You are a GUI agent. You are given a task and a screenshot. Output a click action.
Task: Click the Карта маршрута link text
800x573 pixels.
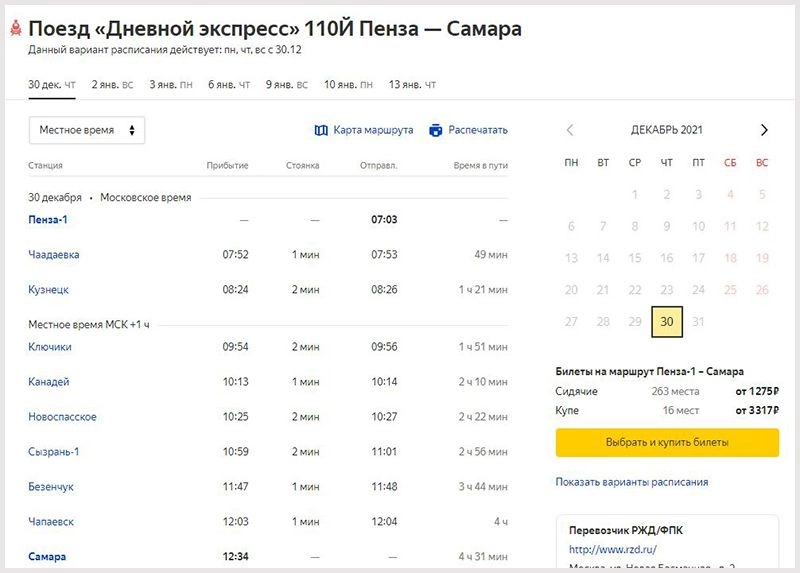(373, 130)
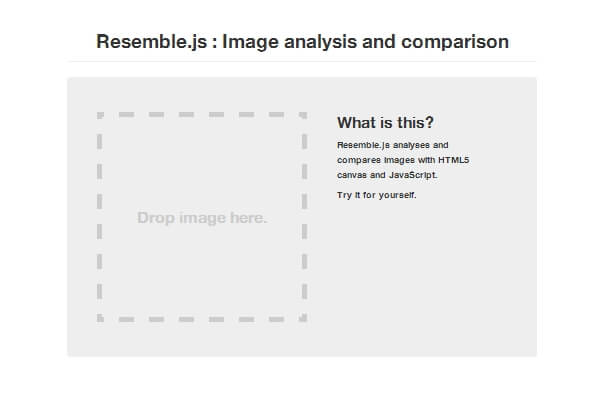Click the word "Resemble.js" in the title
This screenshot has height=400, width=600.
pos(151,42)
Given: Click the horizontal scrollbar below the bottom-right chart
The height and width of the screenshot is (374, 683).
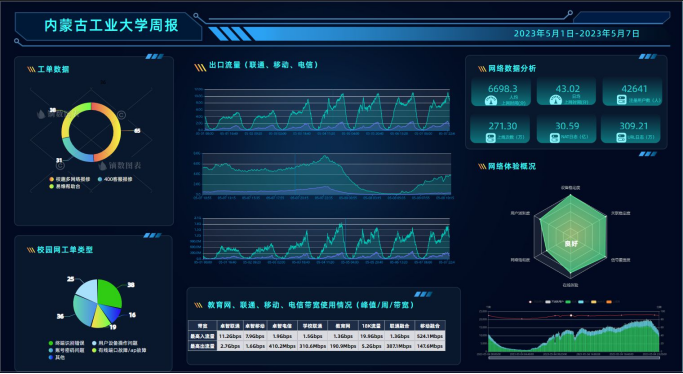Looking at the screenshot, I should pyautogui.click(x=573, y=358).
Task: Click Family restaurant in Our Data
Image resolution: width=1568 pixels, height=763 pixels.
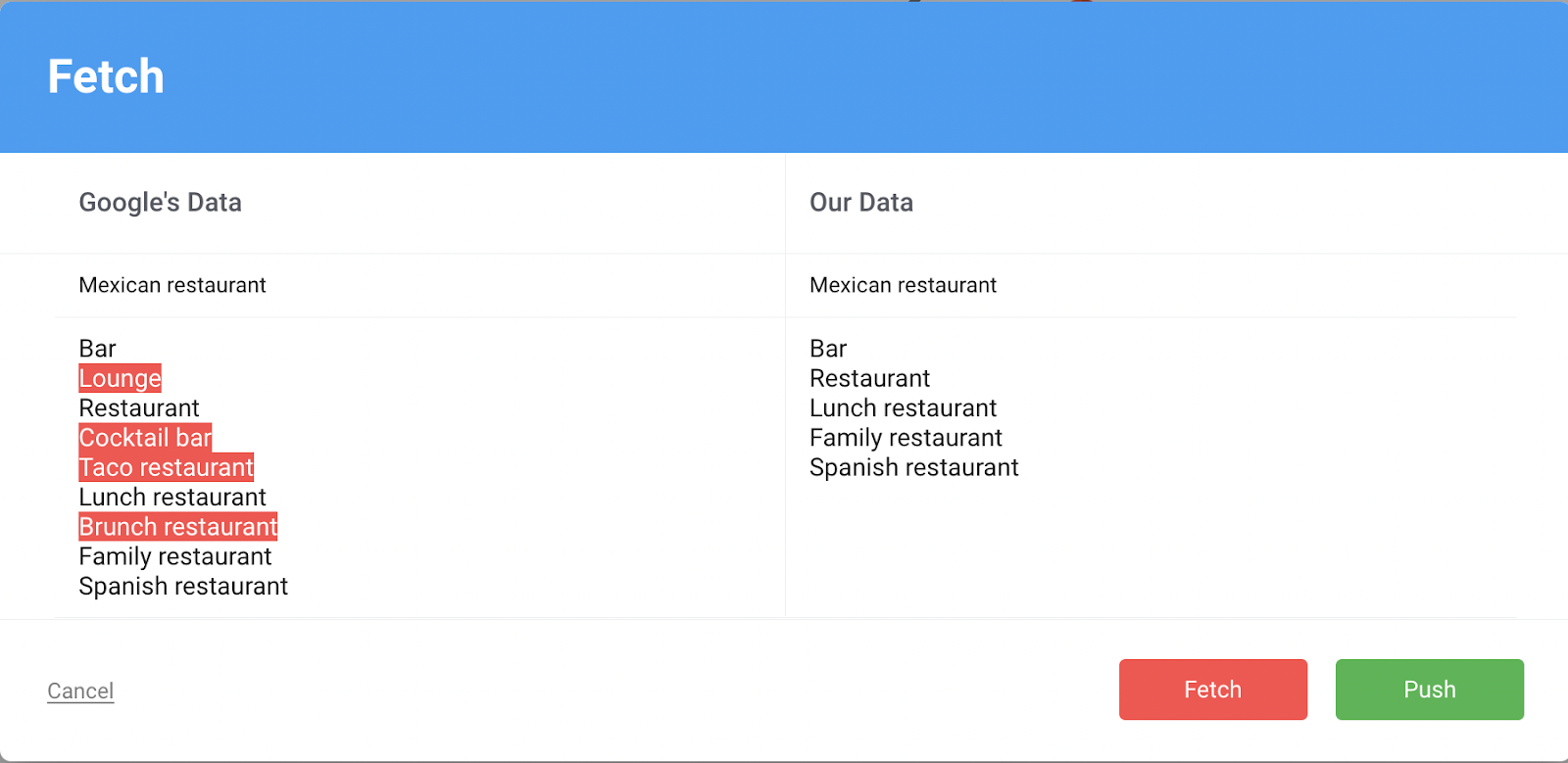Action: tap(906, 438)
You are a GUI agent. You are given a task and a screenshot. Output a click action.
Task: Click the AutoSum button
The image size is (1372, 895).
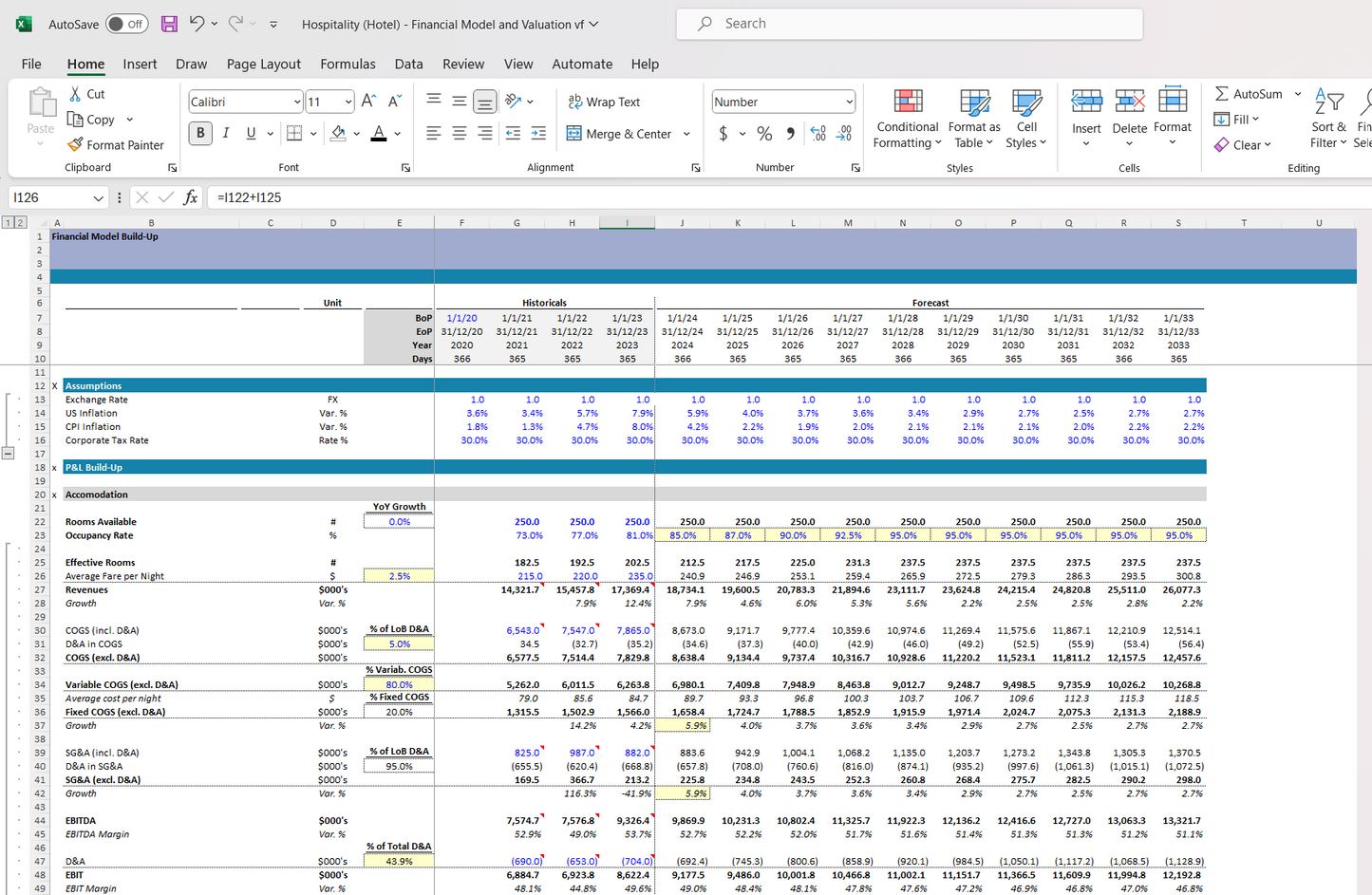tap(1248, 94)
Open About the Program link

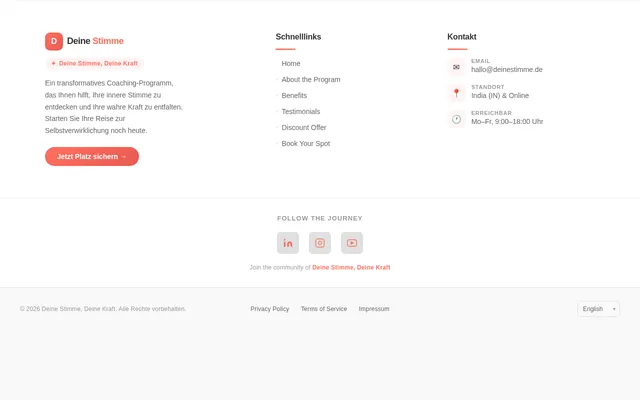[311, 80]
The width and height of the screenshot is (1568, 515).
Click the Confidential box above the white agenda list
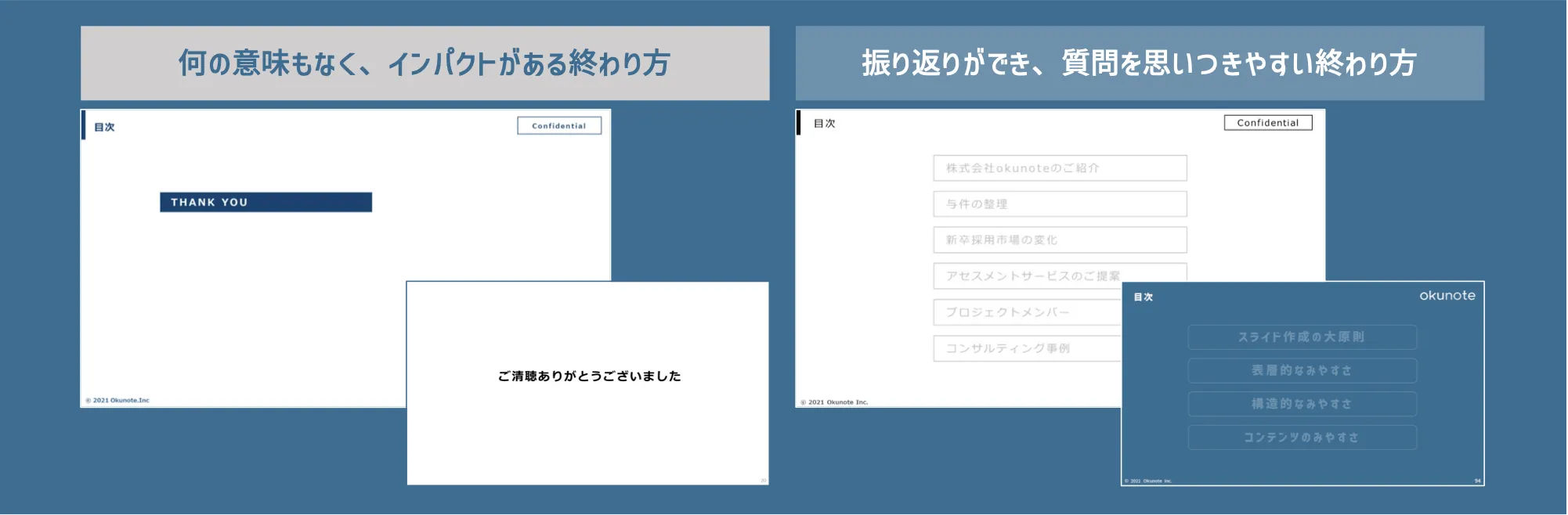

**THE TASK:** Reproduce the data above verbatim, from its first line through the line that contains "Action: tap(906, 438)", and leave the pictures out.

**RESULT FOR THIS EXERCISE:**
You are a GUI agent. You are given a task and a screenshot. Output a click action.
Task: Click the Карта маршрута link text
800x573 pixels.
(373, 130)
Click the word "Resemble.js" in the title
This screenshot has height=400, width=600.
pos(151,42)
Given: Click the horizontal scrollbar below the bottom-right chart
The height and width of the screenshot is (374, 683).
Looking at the screenshot, I should pyautogui.click(x=573, y=358).
Task: Click Family restaurant in Our Data
Image resolution: width=1568 pixels, height=763 pixels.
Action: tap(906, 438)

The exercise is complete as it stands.